Pricing Misconception — AWS Cloud Practitioner (CLF-C02)
The answer assumed a pricing model that doesn't apply. Reserved vs. on-demand, data transfer costs, or tier thresholds tripped you up.
Free, reserved, and cheaper are not synonyms
Candidates read "no upfront cost" and reach for Free Tier. They read "lower cost" and reach for Reserved Instances. The exam tests whether you understand commitment windows, utilization requirements, and what each pricing construct actually guarantees. Cost language is precise on CLF-C02; treating it as interchangeable with "cheaper" is the mechanism of the trap.
The Scenario
A startup wants to reduce costs for a development environment running 8 hours per day, 5 days per week. You recommend Reserved Instances for the 40% savings. But RIs commit you to paying 24/7 whether the instance runs or not. For a workload running 29% of the time, you are paying for 71% idle hours. On-Demand with EC2 Instance Scheduler (stop/start automation) or even Spot Instances for fault-tolerant dev workloads cost less. The trap is applying the "RIs always save money" rule without calculating the break-even utilization point — which for 1-year No Upfront RIs is roughly 40-50% utilization.
How to Spot It
- •When you see "reduce costs," do not default to Reserved Instances. Calculate the actual utilization: hours running / hours in period. RIs only save money when utilization exceeds the break-even point for that commitment type. Dev environments, batch jobs, and seasonal workloads rarely qualify.
- •NAT Gateway data processing charges are $0.045/GB — a 1TB/month workload costs $45/month just in NAT processing, on top of the $0.045/hour fixed cost. Questions that describe high-throughput private subnets accessing the internet are testing whether you know NAT Gateway is not "free" infrastructure.
- •Data transfer across AZs is $0.01/GB each way. A chatty microservices architecture with 100GB/month cross-AZ traffic adds $2/month per direction — invisible until you multiply by dozens of services. The exam tests whether you spot cross-AZ transfer costs in architectures that replicate data between availability zones.
Decision Rules
Select the Cost Optimization pillar's elasticity principle (AWS Auto Scaling) as the governing answer, rather than conflating a purchasing-commitment option (Reserved Instances) or a static right-sizing tool (AWS Compute Optimizer) with the pillar's actual design intent for variable-demand workloads.

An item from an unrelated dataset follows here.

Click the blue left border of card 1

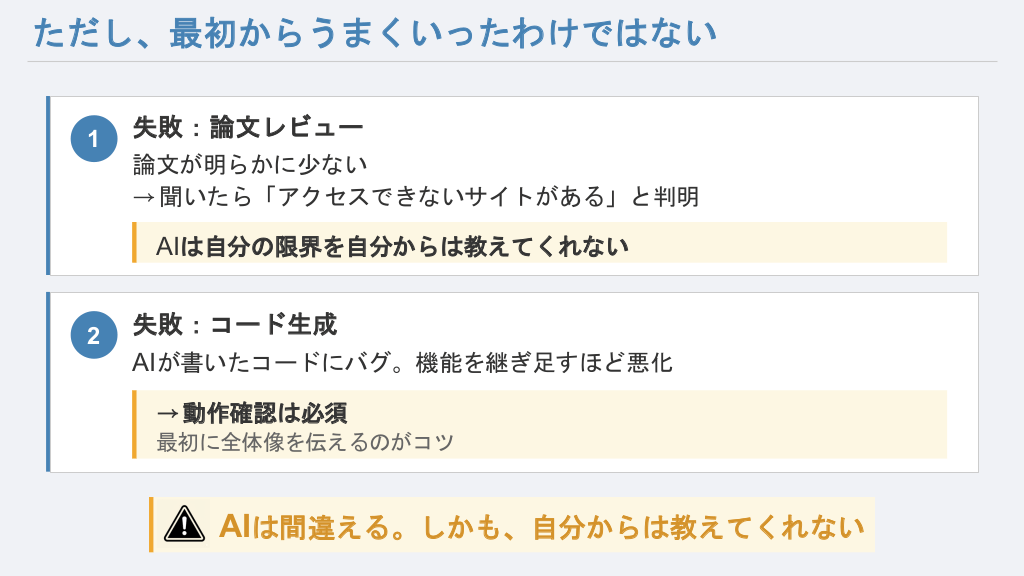click(47, 185)
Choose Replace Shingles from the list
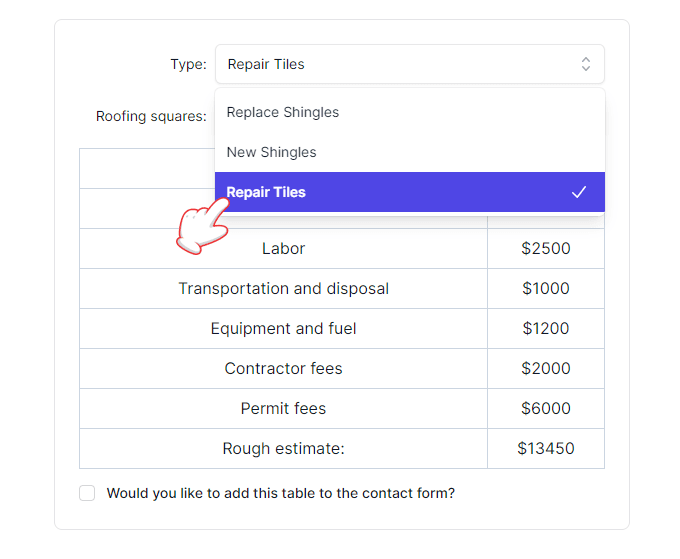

Does adopting Lambda's pay-per-invocation pricing model transfer customer-managed KMS key rotation and policy management to AWS, or does the customer retain that accountability regardless of compute abstraction level?
Choose between a durable pull-based queue (SQS) that retains messages until confirmed consumption versus a push-based notification service (SNS) that delivers once and discards, given the dominant constraint of resilient, worker-paced async decoupling.
Which service supports push-based fanout to heterogeneous subscriber types (email, Lambda, HTTPS) in a single publish operation versus an email-only delivery channel?
When the requirement is to isolate per-request latency across distributed service call chains — not aggregate metrics — select AWS X-Ray because it captures trace segments at each service hop; CloudWatch cannot reconstruct request-level call graphs across service boundaries.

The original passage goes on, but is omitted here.